Notre expédition débute avec l’arrivée d’un groupe d’explorateurs au beau milieu de vastes étendues de glace. François Lapointe, doctorant en Sciences de la Terre, et ses collègues chercheurs vont à la rencontre du temps sur le lac de South Sawtooth situé sur l’île d’Ellesmere, à 1200 kilomètres du Pôle Nord. Le but de la mission : récolter des indices sur les variations de température en Atlantique au cours du dernier millénaire. Tout un programme.

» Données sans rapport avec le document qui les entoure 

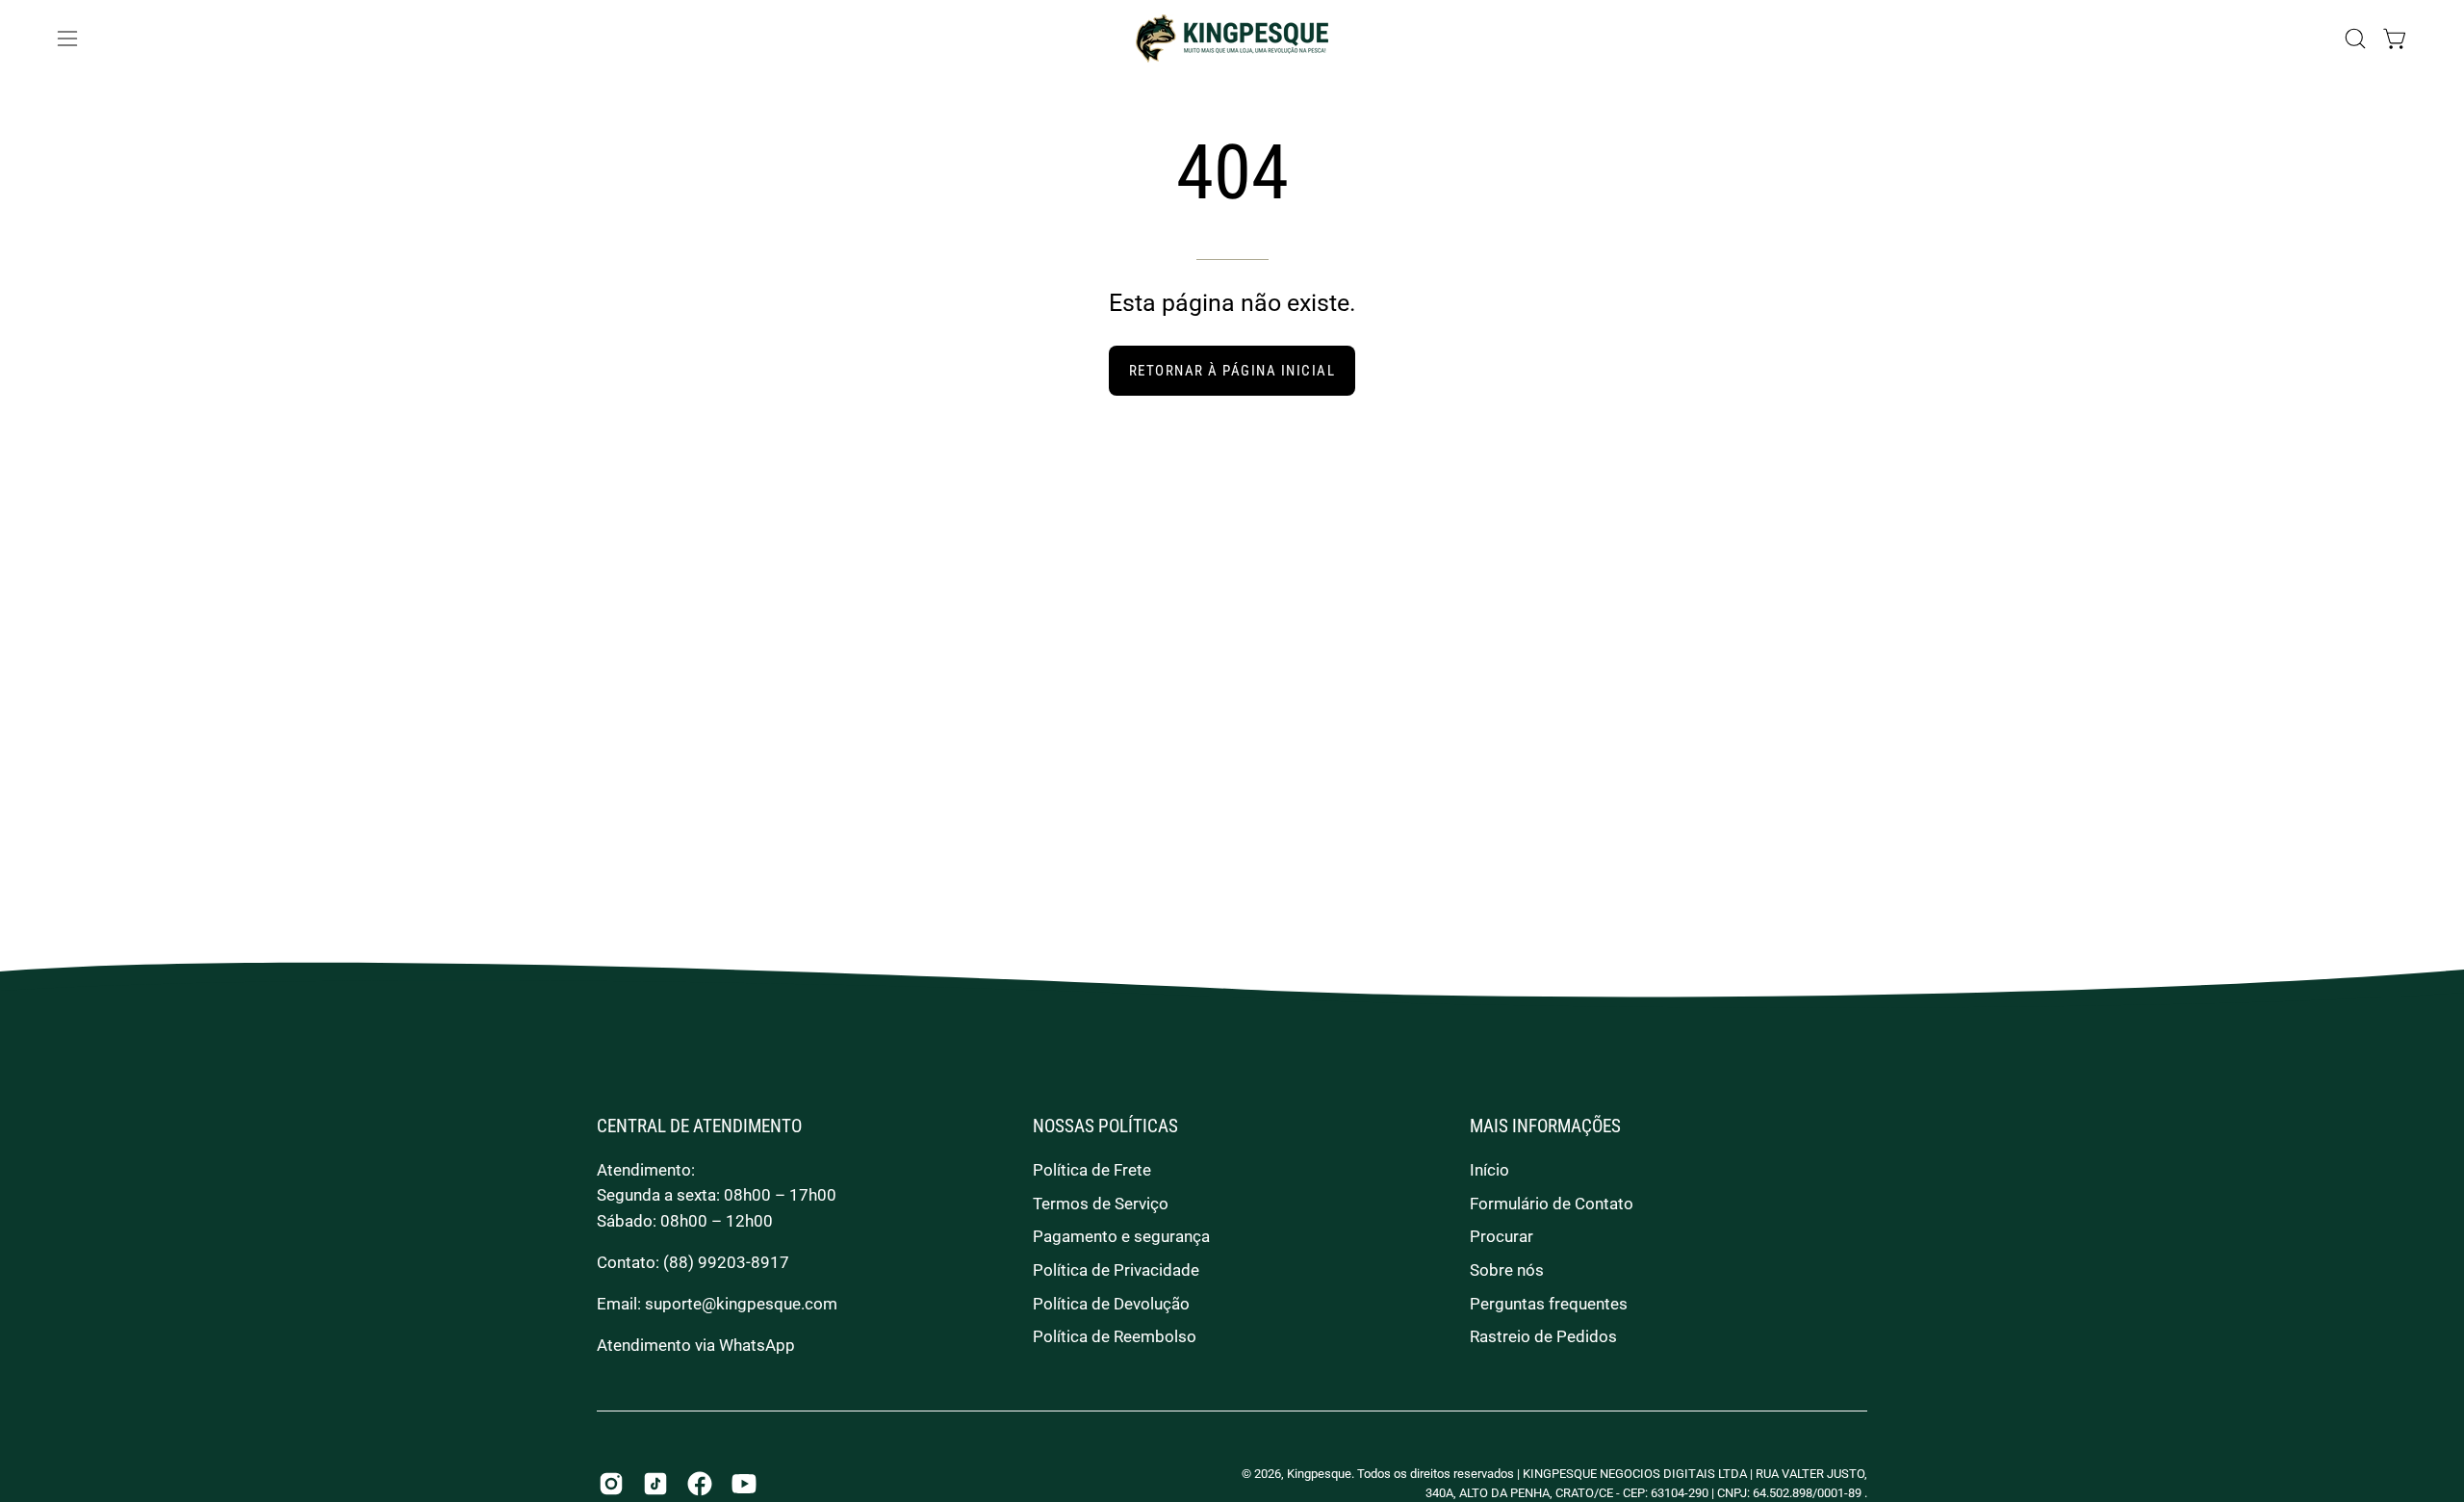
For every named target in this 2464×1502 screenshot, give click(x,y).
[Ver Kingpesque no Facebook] (699, 1483)
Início (1489, 1169)
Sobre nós (1507, 1270)
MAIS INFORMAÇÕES (1545, 1126)
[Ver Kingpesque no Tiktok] (655, 1483)
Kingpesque (1319, 1473)
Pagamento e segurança (1121, 1236)
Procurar (1501, 1236)
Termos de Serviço (1100, 1203)
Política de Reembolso (1114, 1336)
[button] (2355, 38)
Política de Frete (1092, 1169)
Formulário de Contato (1551, 1203)
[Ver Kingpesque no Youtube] (744, 1483)
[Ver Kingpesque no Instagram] (611, 1483)
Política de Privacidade (1116, 1270)
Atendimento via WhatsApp (696, 1345)
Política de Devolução (1111, 1303)
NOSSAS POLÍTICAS (1105, 1126)
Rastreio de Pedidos (1543, 1336)
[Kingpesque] (1232, 38)
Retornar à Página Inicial (1232, 370)
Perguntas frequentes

Dans les profondeurs des eaux arctiques
Niché au cœur d’une vallée dans les montagnes, le lac de South Sawtooth dégèle chaque année durant quelques semaines pendant la saison estivale. Les sédiments rocheux des alentours, emportés par le ruissellement de l’eau issue de la fonte des neiges, se retrouvent au fond de ce réservoir.
C’est là, à plus de 80 mètres sous les eaux, que ces particules reposent et attendent qu’on vienne les prélever afin de découvrir les secrets qu’elles renferment. Pour cela rien de plus simple, il suffit à François et son équipe de percer un trou dans la glace, puis de faire descendre un tube de 1,5 mètre de long lesté d’un poids. Une fois le tube positionné à la verticale au fond du lac, le poids est alors remonté à la force des bras à l’aide d’un câble. Lorsque le tube est bien enfoncé dans les sédiments, son contenu peut être ramené à la surface. Le résultat ? Une carotte de sédiments de 6 mètres de long grâce à laquelle l’équipe peut découvrir 2900 ans d’histoire.
Pourquoi explorer le fond d’un lac polaire ?
Le lac de South Sawtooth est unique en son genre. C’est l’un des seuls lacs au monde (1 sur 10 000) où les sédiments s’accumulent au fil du temps sous forme de fines couches annuelles bien distinctes : des varves. À lieu exceptionnel, croisade exceptionnelle, celle d’un voyage à travers des centaines de siècles de changement climatique et d’évolution. Mais que contiennent ces strates sédimentaires, et que peuvent-elles nous apprendre ?
Le titane, un indicateur des variations climatiques
La réponse est dans le titane. Cet élément chimique, naturellement présent dans les roches qui entourent le lac, constitue un indicateur d’intensité du froid hivernal au cours des millénaires. Plus l’hiver est froid et la neige abondante, plus la quantité d’eau (et de titane) déposée au fond du lac est importante.
Mais revenons à notre mission. Les strates récoltées au fond du lac polaire ont parlé : les variations de température déterminées depuis 165 ans en Arctique proviennent bien d’un cycle qui existerait depuis près de trois siècles !
Cette découverte sans précédent de notre équipe de chercheurs a donné lieu à une étude plus approfondie, publiée dans le Proceedings of the National Academy of Sciences. On y apprend que l’influence humaine du siècle dernier est responsable de la hausse des températures.
Le retour au bercail
Laissons François et son équipe rentrer dans le sud pour examiner de plus près toutes ces richesses récoltées en terres glaciaires.
C’est ici que s’achève notre excursion à travers l’histoire de ce lac nordique. Retenons que, s’il n’est pas visible à courte durée, le changement climatique laisse des traces intemporelles dans les endroits les plus reculés de notre belle planète.